Validate before you build anything
5 min read · 993 words ·
A friend of mine — smart person, good at execution — spent three weeks building an automated content system for a niche he thought was underserved. Polished workflow, clean data structure, proper affiliate research. Really solid work.
Launched it to silence. Not even negative silence. Just nothing.
He'd built a machine to serve demand that didn't exist. The niche wasn't underserved. It was just unpopular. Nobody was searching for it, nobody was asking about it, nobody cared enough to complain about the lack of good content in the space. He'd confused "I find this interesting" with "the market is interested in this". It's an easy mistake to make when you're excited. It's also the most expensive one.
The principle that doesn't change
You build systems to scale proven demand. Not to create demand.
That sentence is worth reading twice. Proven demand. Not hopeful demand, not theoretical demand, not "I think people must care about this" demand.
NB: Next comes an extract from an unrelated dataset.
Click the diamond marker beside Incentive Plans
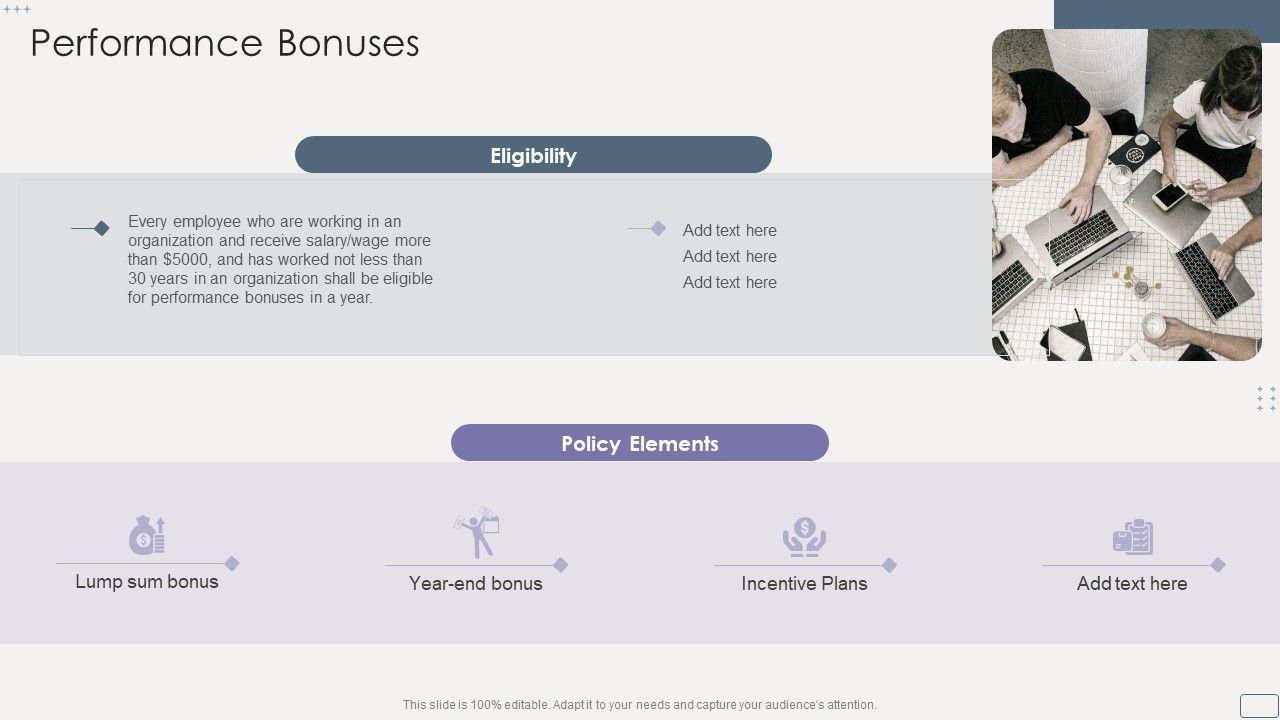Image resolution: width=1280 pixels, height=720 pixels. click(889, 565)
Demand you can point to and say: here, people are already asking for this, and what's currently available isn't good enough.
This is especially true when you're building automated content systems — because the economics of these things only work when the volume is justified. If you're building a machine that produces and publishes content at scale, the cost of being wrong isn't one bad post. It's months of output into a void.
So you validate first. Every time.
The 30-Minute Demand Test
The method I use takes about half an hour and uses three signals together. No single signal is enough on its own, but in combination they give you a clear picture.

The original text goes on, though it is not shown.